Make Up is a Lie -or- "I haven't touched a mascara brush in almost a decade, but I still managed to snag a boyfriend who looks like Brad Pitt."

I began wearing make up in sixth grade, right about the time when my mom told me I wasn't allowed to wear it. Sixth grade was a year when I put much effort into hiding my true self so that I could fit in with everyone else, and make up fit perfectly into that plan. Make-up made me feel less like the nerdy, tree hugging hippy book worm that I am and more like the dainty, flitatious, air headed girls who surrounded me.

Fortunately, my mom started selling Mary Kay and I continued to be rebellious. I stopped wearing make up at first because my mom suddenly became so enthusiastic about wanting me to wear it. Over time, however, I realized I truly hated the concept of covering my face with powder and goo. Why, I thought, should I pay money to cover up something that is already so freakin' gorgeous? I even became a little angry when I realized the cosmetics industry makes millions every year pointing out our supposed imperfections and selling us ways to hide them.

That anger resurfaced recently when I heard that WalMart will soon be selling a new line of make-up aimed at 8 to 12 year old girls, more commonly known as "tweens". The line is called GeoGirl and it's products are named in text message lingo (J4G for lip balm, QTPi for blush) and designed to be "environmentally friendly".

I could write an entire rant just on the annoying, cutesy, text message lingo, but that's not what's most important about this product. Yes, it can be fun for young girls to play and experiment with make up. This make up, however is not just for play. Joel Carden, the vice president of marketing and sales behind GeoGirl, was quoted as saying, "It's the first door to beauty for the next generation. These are real cosmetics with natural ingredients that will create return purchases and create a true beauty consumer." [Emphasis added]

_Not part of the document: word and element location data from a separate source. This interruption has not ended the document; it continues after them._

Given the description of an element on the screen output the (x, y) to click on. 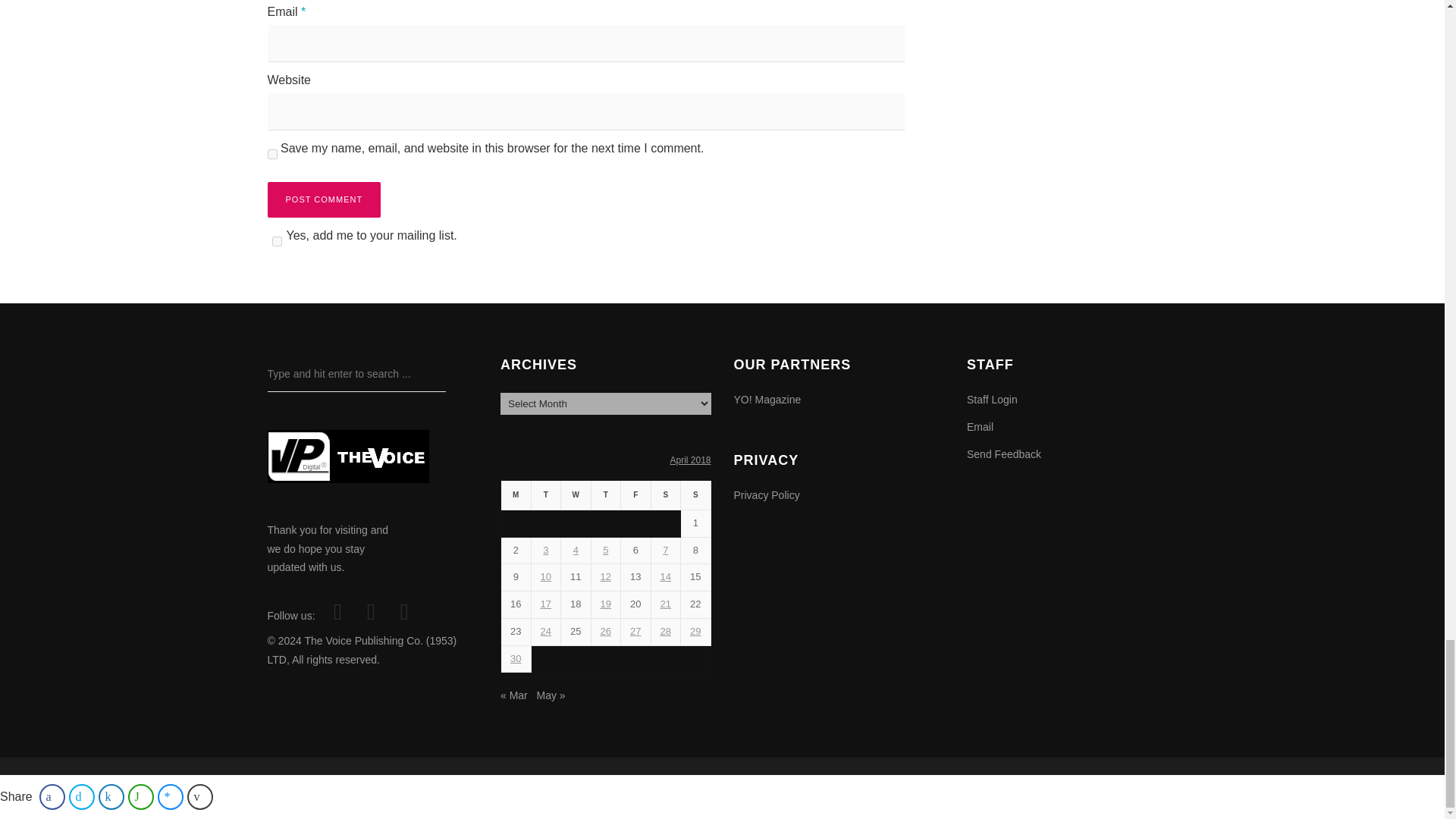
Post Comment (323, 199)
yes (271, 153)
1 (275, 241)
Type and hit enter to search ... (355, 374)
Type and hit enter to search ... (355, 374)
Given the description of an element on the screen output the (x, y) to click on. 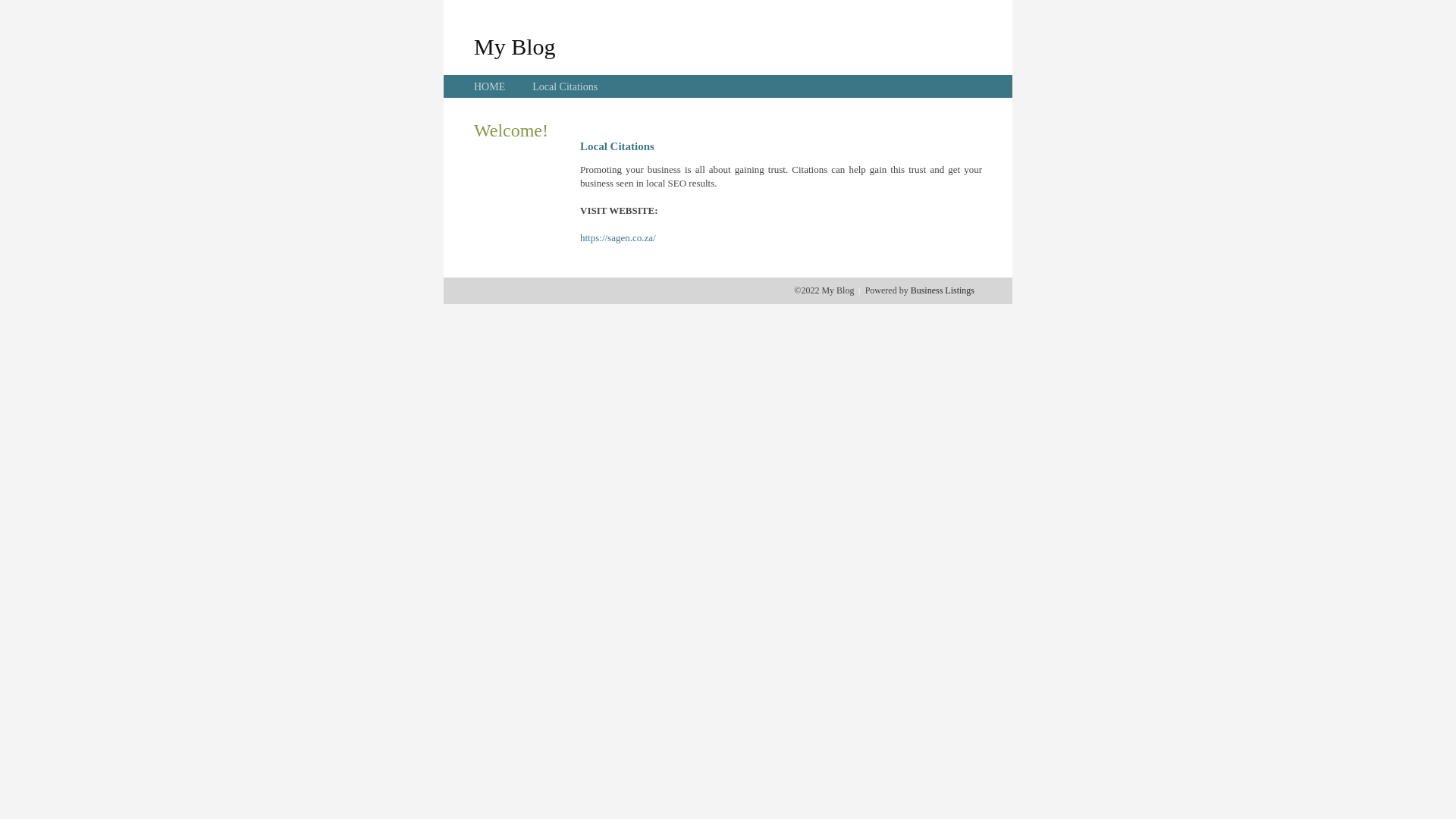
Business Listings Element type: text (942, 290)
https://sagen.co.za/ Element type: text (617, 237)
Local Citations Element type: text (564, 86)
HOME Element type: text (489, 86)
My Blog Element type: text (514, 46)
Given the description of an element on the screen output the (x, y) to click on. 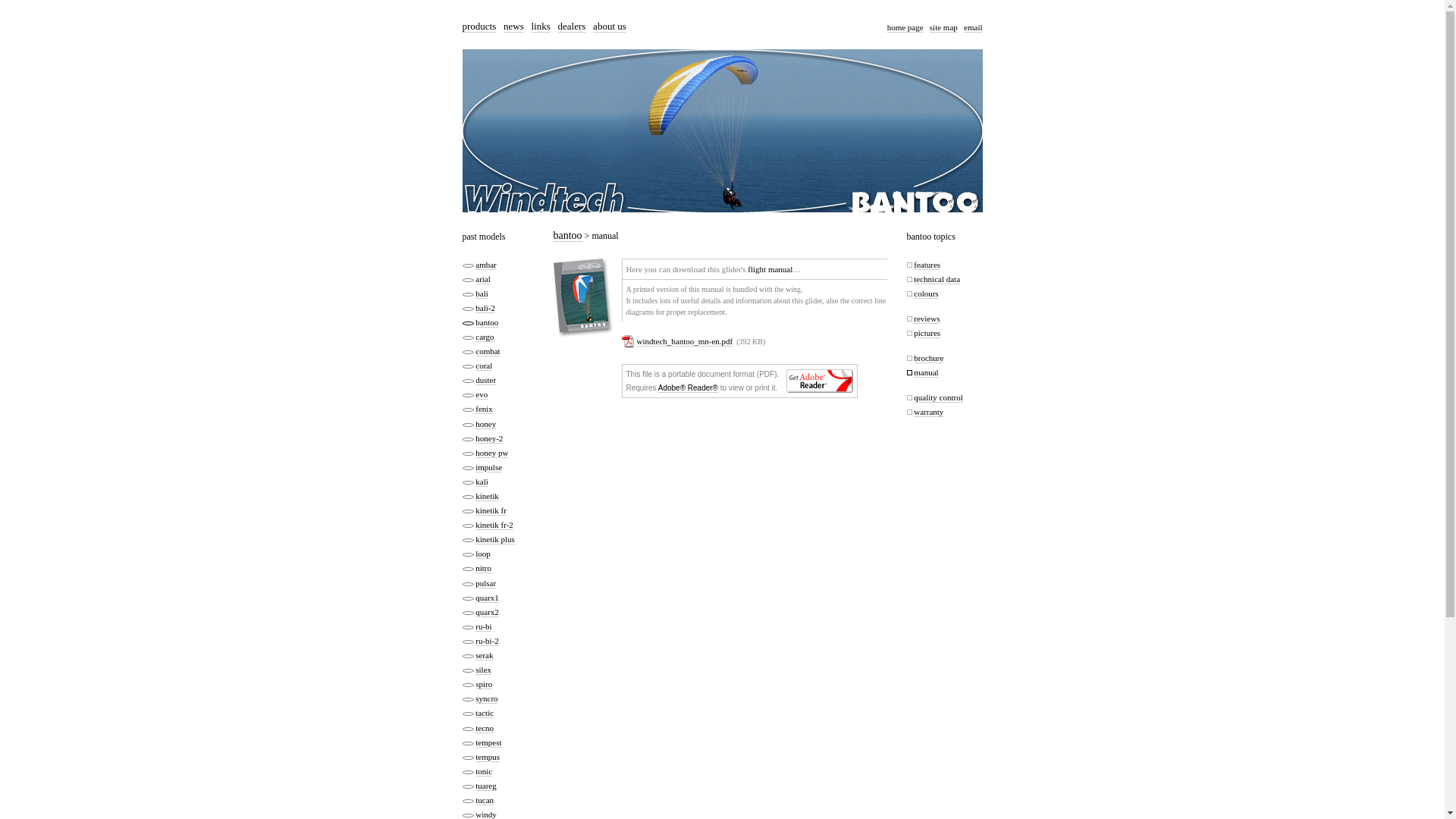
dealers (571, 25)
quarx2 (487, 611)
email (972, 26)
fenix (484, 408)
products (479, 25)
impulse (489, 466)
loop (483, 552)
home page (904, 26)
ambar (486, 263)
about us (609, 25)
nitro (484, 567)
honey-2 (489, 438)
news (513, 25)
honey pw (492, 452)
bantoo (567, 234)
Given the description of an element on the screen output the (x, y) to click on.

GeoGirl is instilling in young, impressionable girls the value they don't already possess beauty; no, beauty has to be purchased. Marketing cosmetics to 8 to 12 year olds tells them that their bodies are not okay just they way they are but instead need to be covered with beauty products in order to be acceptable in society.

Instead of marketing make up to young girls (or any women!) we should be instilling them with self confidence and teaching them that their bodies are beautiful the way they are. Young girls will have plenty of time to conform as they grow up; let's encourage them to be themselves while they still can.

1 comment:

  1. You are right. I used (and still do sometimes) to wear make up to hide myself, too. Be someone else. Fit in. It's really weird that we always think we should be more beautiful because of strange and CHANGING ideals.